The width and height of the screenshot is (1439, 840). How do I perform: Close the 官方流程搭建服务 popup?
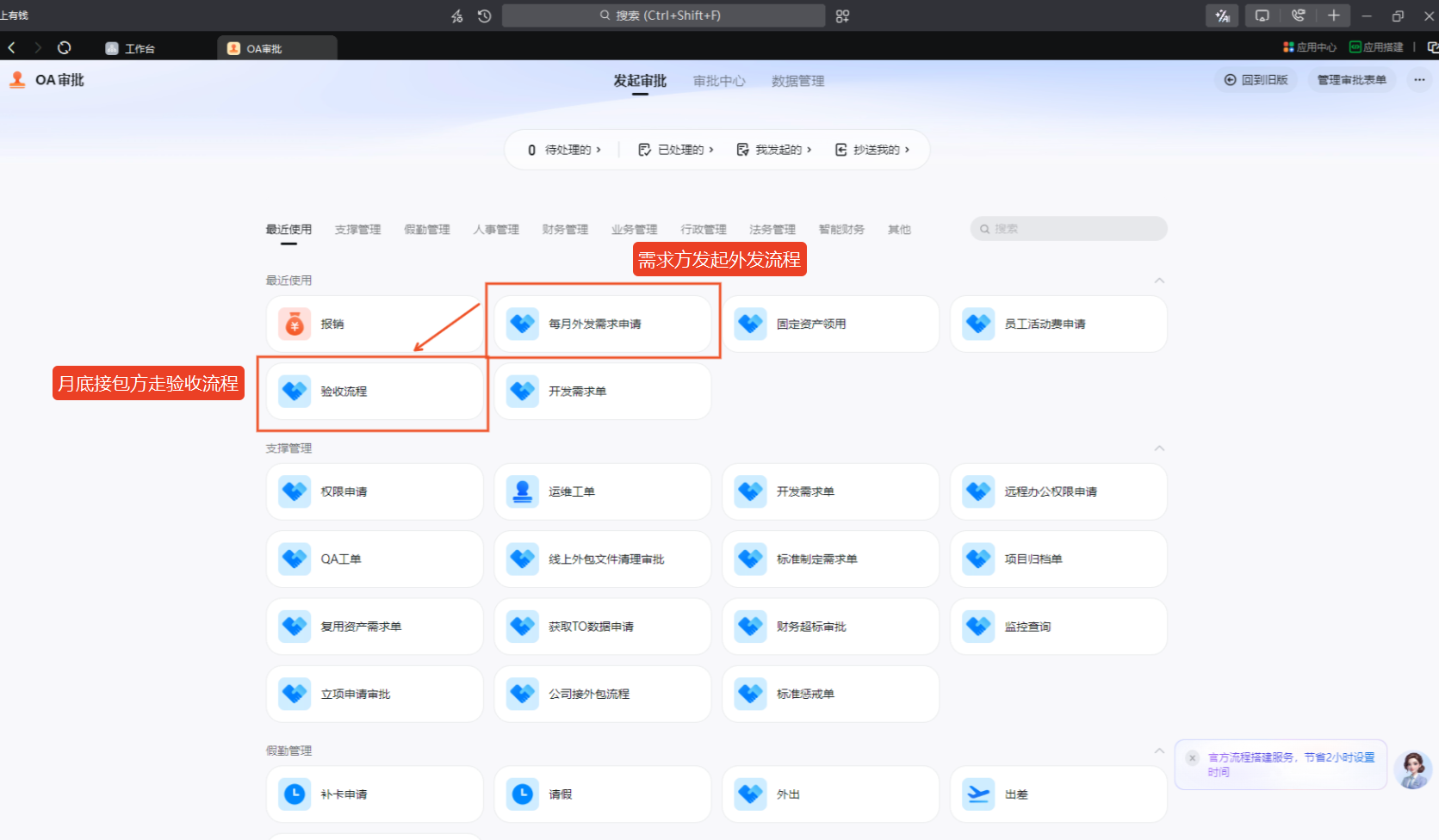(x=1192, y=758)
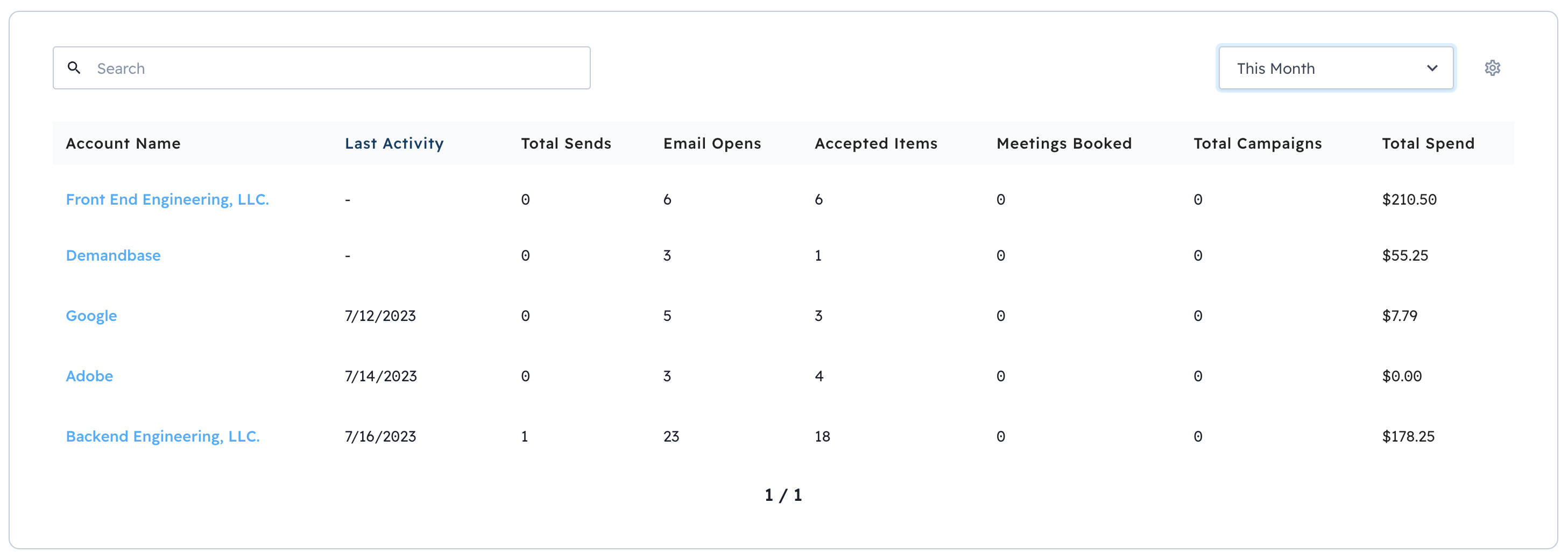1568x559 pixels.
Task: Click the search magnifier icon
Action: pyautogui.click(x=74, y=68)
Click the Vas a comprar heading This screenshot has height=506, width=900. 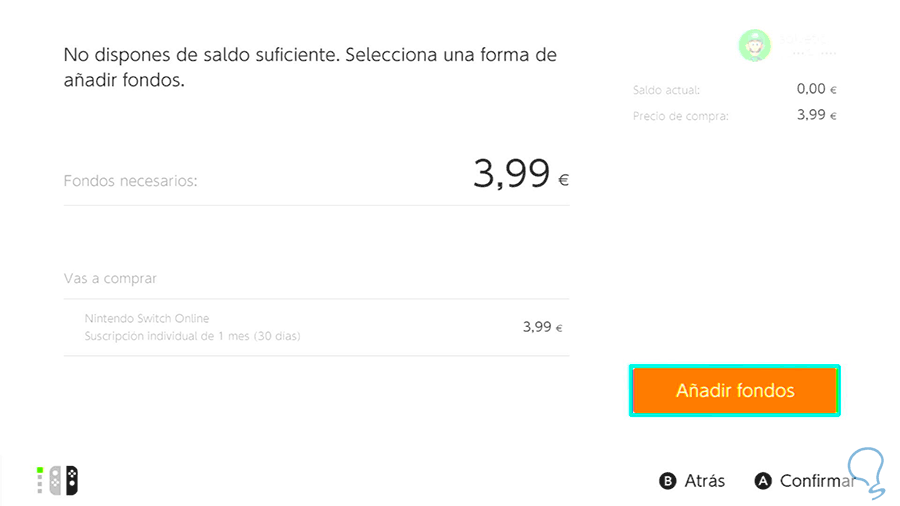tap(110, 278)
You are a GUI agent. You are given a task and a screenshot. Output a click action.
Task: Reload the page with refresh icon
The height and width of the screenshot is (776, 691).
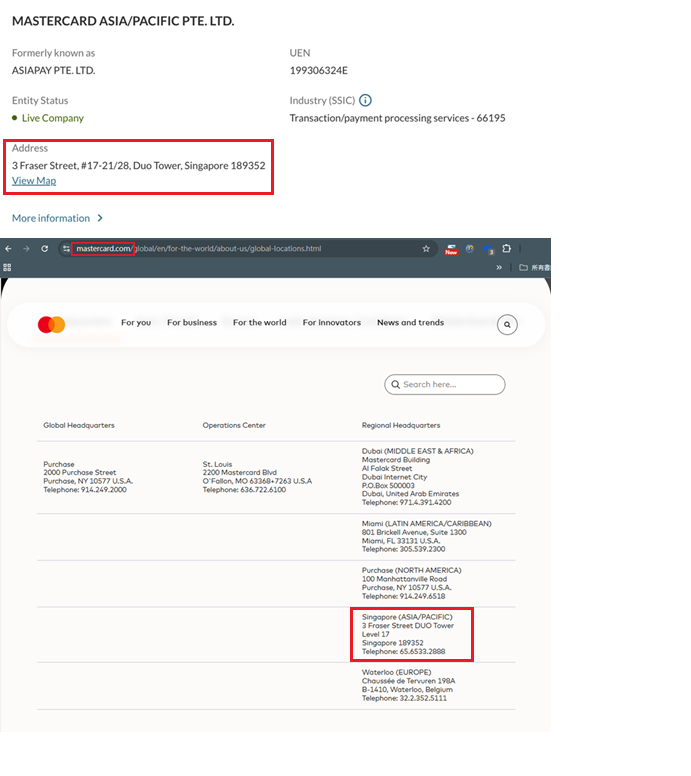[x=45, y=248]
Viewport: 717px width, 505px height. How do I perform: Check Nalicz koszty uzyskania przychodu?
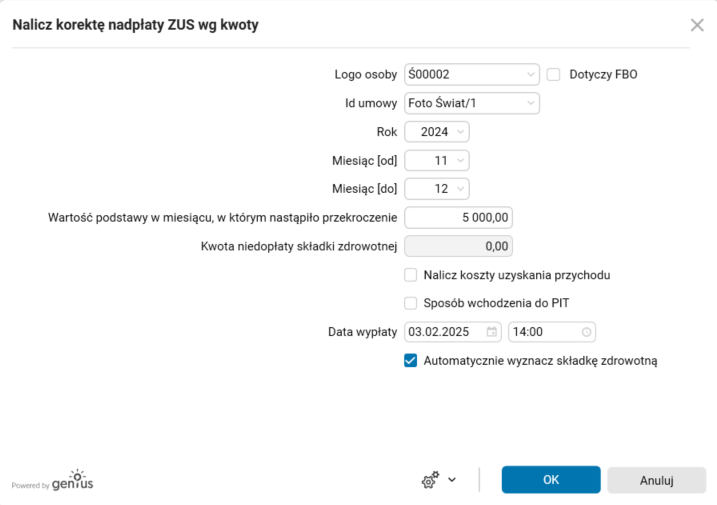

Activity: Your answer must be an exact copy of the lines from the line with "The height and" to the final line of the data, both ends included, and no pictures.

Answer:
The height and width of the screenshot is (776, 691).
[x=45, y=248]
Viewport: 717px width, 505px height. How do I perform: Check Nalicz koszty uzyskania przychodu?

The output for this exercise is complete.